#### Your goal
Gather every line in the records below that contains the word "list". Case counts.
========================
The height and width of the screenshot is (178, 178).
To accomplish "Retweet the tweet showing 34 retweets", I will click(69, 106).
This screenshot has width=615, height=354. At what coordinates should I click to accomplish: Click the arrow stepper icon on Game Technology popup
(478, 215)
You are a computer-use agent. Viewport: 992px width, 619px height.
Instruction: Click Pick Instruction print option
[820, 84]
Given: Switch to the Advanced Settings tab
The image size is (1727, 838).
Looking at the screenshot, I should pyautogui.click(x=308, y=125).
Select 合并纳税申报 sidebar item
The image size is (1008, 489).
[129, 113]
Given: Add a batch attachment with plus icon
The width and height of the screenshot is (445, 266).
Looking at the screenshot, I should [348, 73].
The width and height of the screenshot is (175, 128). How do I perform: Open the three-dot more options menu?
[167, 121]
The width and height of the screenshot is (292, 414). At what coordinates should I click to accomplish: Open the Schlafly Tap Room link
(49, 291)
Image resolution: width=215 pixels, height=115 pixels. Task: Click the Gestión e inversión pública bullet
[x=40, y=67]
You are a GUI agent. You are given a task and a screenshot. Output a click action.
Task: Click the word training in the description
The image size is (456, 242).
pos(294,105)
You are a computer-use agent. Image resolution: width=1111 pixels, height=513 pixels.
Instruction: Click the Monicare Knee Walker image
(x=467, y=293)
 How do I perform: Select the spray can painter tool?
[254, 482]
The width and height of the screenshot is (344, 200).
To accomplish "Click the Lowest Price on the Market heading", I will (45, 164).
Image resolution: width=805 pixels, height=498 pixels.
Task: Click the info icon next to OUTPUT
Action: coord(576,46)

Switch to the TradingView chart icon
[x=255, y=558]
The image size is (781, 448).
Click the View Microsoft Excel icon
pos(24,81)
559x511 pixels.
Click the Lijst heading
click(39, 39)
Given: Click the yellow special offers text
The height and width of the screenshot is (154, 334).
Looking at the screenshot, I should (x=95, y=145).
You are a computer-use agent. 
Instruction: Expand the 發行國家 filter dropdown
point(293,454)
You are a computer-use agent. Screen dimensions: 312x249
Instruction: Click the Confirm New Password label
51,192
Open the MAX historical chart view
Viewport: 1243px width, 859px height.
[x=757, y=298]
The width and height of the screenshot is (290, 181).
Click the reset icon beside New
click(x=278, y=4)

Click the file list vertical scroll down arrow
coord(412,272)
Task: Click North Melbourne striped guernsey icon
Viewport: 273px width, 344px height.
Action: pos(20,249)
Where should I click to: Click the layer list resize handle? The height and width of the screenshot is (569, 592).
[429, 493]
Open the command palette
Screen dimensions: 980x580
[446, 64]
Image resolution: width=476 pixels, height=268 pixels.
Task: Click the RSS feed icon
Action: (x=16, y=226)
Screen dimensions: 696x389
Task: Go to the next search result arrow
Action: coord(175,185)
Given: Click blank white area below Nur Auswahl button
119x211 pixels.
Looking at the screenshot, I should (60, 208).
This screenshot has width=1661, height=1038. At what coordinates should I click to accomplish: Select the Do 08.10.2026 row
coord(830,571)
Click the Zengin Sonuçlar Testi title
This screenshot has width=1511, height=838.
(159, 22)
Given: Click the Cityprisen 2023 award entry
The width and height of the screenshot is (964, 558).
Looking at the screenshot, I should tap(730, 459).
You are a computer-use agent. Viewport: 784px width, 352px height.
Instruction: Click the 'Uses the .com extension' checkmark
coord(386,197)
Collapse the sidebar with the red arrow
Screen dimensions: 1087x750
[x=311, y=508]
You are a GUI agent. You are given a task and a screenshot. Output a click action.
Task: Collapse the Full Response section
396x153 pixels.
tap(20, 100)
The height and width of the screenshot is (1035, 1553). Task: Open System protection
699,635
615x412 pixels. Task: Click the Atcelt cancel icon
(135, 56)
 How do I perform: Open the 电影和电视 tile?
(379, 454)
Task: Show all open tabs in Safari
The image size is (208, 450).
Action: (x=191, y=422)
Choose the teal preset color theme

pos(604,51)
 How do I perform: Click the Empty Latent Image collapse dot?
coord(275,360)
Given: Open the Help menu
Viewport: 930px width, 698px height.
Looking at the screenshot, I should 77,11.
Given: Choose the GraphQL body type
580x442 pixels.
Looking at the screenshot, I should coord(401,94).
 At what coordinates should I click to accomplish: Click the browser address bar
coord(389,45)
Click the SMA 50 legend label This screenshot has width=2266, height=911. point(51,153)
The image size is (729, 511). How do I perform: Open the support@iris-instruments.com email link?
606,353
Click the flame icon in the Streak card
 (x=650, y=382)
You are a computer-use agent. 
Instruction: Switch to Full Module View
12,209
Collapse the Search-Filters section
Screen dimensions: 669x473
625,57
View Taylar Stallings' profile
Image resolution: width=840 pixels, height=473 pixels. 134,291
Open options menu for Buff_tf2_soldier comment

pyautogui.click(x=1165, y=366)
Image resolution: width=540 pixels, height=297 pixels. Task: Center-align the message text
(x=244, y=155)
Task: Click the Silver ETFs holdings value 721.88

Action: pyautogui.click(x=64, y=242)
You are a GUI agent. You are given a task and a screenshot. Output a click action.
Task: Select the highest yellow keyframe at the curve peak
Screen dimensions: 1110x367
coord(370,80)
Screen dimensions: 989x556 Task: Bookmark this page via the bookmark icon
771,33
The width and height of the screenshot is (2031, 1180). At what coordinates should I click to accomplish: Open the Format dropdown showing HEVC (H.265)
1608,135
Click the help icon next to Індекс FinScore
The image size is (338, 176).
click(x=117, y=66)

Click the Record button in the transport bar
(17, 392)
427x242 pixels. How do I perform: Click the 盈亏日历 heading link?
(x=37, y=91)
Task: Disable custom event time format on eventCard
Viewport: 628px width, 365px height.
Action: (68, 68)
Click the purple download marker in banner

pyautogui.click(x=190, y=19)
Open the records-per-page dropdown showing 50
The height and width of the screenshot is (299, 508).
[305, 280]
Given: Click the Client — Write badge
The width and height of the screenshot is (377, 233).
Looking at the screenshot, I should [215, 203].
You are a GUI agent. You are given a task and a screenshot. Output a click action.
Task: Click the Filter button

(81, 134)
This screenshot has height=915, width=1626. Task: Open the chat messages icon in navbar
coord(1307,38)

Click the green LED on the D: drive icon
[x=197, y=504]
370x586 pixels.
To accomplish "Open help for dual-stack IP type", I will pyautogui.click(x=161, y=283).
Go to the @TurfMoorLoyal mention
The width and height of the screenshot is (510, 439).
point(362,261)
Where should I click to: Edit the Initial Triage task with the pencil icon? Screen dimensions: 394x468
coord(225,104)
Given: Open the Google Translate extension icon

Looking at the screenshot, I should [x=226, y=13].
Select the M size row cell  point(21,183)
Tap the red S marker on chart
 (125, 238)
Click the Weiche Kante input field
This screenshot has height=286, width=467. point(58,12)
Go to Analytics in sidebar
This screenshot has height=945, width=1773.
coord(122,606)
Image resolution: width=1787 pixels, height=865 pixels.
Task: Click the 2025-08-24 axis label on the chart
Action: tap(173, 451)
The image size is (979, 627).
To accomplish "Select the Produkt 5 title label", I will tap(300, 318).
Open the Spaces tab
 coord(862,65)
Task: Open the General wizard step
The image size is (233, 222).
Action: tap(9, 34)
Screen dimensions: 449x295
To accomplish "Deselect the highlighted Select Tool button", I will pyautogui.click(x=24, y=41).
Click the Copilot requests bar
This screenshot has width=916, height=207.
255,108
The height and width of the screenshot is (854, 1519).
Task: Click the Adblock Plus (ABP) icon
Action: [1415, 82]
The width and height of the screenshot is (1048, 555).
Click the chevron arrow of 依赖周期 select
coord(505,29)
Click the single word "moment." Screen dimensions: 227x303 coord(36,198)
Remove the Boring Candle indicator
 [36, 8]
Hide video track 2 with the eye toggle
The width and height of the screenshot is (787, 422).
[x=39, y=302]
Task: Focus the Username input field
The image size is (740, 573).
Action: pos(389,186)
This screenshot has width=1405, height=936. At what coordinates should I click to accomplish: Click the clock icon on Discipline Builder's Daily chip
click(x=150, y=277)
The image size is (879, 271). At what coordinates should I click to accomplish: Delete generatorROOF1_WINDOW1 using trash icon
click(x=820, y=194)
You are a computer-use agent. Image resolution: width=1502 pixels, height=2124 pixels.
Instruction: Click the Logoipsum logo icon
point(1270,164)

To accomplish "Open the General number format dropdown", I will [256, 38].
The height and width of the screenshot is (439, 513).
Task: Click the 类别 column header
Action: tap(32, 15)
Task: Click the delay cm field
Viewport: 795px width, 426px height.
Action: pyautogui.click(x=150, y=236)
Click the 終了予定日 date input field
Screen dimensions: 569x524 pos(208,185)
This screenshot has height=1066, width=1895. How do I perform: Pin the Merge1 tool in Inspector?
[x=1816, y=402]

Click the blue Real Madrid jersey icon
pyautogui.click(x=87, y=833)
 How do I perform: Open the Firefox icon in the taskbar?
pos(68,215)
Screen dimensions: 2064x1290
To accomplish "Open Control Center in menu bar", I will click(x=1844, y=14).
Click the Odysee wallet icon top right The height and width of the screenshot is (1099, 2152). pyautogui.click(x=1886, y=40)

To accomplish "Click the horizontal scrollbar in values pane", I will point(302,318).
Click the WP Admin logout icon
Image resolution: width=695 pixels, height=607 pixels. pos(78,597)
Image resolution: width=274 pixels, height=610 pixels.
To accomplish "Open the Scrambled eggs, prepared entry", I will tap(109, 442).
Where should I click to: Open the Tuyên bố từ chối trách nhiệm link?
========================
#### Reply
Click the file list vertical scroll down arrow
Where should I click to: Click the layer list resize handle? The height and width of the screenshot is (569, 592).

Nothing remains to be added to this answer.